The expression of the genes of Table 1 and 2 may be detected by measuring gene transcripts. As such, the coding regions for the proteins in these genes provide marker sequences for detection of transcripts of the genes. In yet another alternative, the expression of the genes may be detected by measuring the proteins produced by the genes directly.

The cell component used for the assay can thus be nucleic acid, such as RNA, preferably mRNA, or protein. When a cell component is protein, the reagent is typically an antibody against the protein produced by the gene. When the component is nucleic acid, the reagent is typically a nucleic acid (DNA or RNA) probe or (PCR) primer. By using such probes or primers, gene expression products, such as mRNA may for example be detected.

The test cell component may be detected directly in situ or it may be isolated from other cell components by common methods known to those of skill in the art before contacting with the reagent (see for example, "Current Protocols in Molecular Biology", Ausubel et al. 1995. 4th edition, John Wiley and Sons; "A Laboratory Guide to RNA: Isolation, analysis, and synthesis", Krieg (ed.), 1996, Wiley-Liss; "Molecular Cloning: A laboratory manual", J. Sambrook, E.F. Fritsch. 1989. 3 VoIs, 2nd edition, Cold Spring Harbor Laboratory Press)

Detection methods include such analyses as Northern blot analysis, RNase protection, immunoassays, in situ hybridization, PCR (Mullis 1987, U.S. Pat. No. 4,683,195, 4,683,202, en 4,800,159), LCR (Barany 1991, Proc. Natl. Acad. Sci. USA 88:189-193; EP Application No., 320,308), 3SR (Guatelh et ah, 1990, Proc. Natl. Acad. Sci. USA 87:1874-1878), SDA (U.S. Pat. Nos. 5,270,184, en 5,455,166), TAS (Kwoh et al, Proc. Natl. Acad. Sci. USA 86:1173- 1177), Q-Beta Replicase (Lizardi et al, 1988, Bio/Technology 6:1197), Rolling Circle Amplication (RCA) or other methods for the amplification of cDNA/DNA. In an alternative method RNA may be detected by such methods as NASBA (L. Malek et al, 1994, Meth. Molec. Biol. 28, Ch. 36, Isaac PG, ed., Humana Press, Inc., Totowa, N.J.) or TMA. These include PCR analyses on microfluid array platforms, allowing simultaneous detection of multiple targets in one sample using limited amounts of input material. Nucleic acid probes, primers and antibodies can be detectably labeled, for instance, with a radioisotope, a fluorescent compound, a bioluminescent compound, a chemiluminescent compound, a metal chelator, an enzyme or a biologically relevant binding structure such as biotin or digoxygenin. Those of ordinary skill in the art will know of other suitable labels for binding to the reagents or will be able to ascertain such, using routine experimentation.
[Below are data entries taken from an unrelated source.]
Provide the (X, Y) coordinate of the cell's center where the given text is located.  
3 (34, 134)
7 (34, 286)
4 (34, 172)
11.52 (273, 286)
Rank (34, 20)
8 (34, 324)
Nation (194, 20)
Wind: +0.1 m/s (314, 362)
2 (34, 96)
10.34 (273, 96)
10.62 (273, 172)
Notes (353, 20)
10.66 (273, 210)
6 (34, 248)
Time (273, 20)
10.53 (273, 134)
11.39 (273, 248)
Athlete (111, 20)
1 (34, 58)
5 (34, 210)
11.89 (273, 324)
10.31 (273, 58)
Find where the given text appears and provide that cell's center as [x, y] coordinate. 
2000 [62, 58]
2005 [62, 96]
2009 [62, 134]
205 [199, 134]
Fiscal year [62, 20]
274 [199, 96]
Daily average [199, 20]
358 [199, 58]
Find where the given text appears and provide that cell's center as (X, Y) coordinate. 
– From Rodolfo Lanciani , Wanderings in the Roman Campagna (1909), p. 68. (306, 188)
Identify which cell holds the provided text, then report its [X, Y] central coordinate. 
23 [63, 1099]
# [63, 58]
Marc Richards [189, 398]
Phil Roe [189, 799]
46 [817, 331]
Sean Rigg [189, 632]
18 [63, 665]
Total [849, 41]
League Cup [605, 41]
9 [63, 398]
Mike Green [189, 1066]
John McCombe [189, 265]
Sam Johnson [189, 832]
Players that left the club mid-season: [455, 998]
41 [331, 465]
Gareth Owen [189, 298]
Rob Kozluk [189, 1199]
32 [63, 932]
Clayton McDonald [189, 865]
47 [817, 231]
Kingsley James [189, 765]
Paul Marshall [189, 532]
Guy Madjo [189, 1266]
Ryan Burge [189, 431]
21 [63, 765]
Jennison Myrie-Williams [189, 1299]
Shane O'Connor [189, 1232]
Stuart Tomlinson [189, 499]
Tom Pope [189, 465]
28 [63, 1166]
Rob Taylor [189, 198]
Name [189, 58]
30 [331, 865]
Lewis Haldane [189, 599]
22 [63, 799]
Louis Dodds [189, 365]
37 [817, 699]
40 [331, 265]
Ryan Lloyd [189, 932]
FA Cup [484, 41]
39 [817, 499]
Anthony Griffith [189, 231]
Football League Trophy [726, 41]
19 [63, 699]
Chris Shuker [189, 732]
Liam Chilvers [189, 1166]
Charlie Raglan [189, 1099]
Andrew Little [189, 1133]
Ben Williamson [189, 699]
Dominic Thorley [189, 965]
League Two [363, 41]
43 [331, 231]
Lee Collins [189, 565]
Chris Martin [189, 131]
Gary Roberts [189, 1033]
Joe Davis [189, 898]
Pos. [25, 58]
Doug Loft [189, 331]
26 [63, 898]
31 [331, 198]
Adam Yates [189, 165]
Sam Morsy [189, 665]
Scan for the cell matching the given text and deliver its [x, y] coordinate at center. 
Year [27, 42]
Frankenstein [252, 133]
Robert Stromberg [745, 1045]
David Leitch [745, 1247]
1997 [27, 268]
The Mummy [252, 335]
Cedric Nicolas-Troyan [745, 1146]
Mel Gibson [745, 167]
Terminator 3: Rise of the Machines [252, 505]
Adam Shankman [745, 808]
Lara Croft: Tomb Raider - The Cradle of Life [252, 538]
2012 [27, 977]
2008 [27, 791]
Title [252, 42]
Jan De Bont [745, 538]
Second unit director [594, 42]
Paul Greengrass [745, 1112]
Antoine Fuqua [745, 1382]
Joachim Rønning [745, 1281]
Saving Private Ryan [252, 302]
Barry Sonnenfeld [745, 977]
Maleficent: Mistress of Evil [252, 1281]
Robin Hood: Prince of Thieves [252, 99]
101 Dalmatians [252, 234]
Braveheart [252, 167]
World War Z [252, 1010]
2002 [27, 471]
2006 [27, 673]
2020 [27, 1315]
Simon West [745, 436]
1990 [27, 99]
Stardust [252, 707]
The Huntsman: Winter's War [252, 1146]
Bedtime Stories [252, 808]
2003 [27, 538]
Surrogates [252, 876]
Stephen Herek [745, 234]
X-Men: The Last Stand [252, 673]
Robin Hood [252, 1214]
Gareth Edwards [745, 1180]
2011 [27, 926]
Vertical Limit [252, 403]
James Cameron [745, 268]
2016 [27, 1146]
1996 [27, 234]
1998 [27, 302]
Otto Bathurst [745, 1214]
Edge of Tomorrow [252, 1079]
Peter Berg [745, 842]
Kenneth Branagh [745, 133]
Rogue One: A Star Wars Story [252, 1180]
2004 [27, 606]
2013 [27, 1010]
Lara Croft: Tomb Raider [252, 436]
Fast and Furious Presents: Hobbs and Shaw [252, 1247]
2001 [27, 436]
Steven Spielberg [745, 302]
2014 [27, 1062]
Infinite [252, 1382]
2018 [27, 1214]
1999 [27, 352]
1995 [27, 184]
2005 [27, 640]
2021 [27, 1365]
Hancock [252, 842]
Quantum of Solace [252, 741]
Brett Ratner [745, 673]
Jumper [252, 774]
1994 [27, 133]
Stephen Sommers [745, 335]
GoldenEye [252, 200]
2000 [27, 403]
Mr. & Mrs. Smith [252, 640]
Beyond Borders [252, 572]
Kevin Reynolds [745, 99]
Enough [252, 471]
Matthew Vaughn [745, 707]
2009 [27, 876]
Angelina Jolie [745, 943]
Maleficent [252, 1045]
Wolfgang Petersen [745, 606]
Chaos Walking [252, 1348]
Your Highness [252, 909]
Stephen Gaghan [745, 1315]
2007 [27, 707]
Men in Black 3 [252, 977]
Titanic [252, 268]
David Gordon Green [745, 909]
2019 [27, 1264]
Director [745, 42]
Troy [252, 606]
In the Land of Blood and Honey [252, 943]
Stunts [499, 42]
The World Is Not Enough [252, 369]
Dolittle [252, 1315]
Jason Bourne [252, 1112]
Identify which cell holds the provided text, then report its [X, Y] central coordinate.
Other methods for detection include such analyses as can be performed with nucleic acid arrays (See i.a. Chee et ah, 1996, Science 274(5287):610-614).. Such arrays comprise oligonucleotides with sequences capable of hybridizing under stringent conditions to the nucleic acid cell component of which the level is to be detected in a method of the present invention. The invention now provides a nucleic acid assay or immuno assay for the detection of squamous cell carcinomas and adenocarcinomas and targeting at least 1 of the genes of Table 1 or 2, more preferably 2 of the genes , more preferably 3 of the genes, more preferably 4 of the genes, more preferably 5 of the genes, more preferably 6 of the genes, and most preferably at least 7 of the genes.

Another embodiment of the invention is a method to predict the presence or risk of occurrence of squamous cell carcinoma and adenocarcinoma or the occurrence or risk of high-grade premalignant lesions comprising: a. taking a tissue sample, e.g. a cervical smear or lung specimen, from the patient; b. isolating the nucleic acid and/or protein from the sample; cl. analyse the gene expression profile of said nucleic acid by assaying it with a nucleic acid assay according to the invention; or c2. analyse gene expression of said protein lysate by assaying it with an immuno assay according to the invention; and d. identifying the expression of one or more of the genes listed in Table 1 and 2; and e. assessing the risk on basis of the expression found in step d.

Preferably, the samples in the above methods are fresh samples.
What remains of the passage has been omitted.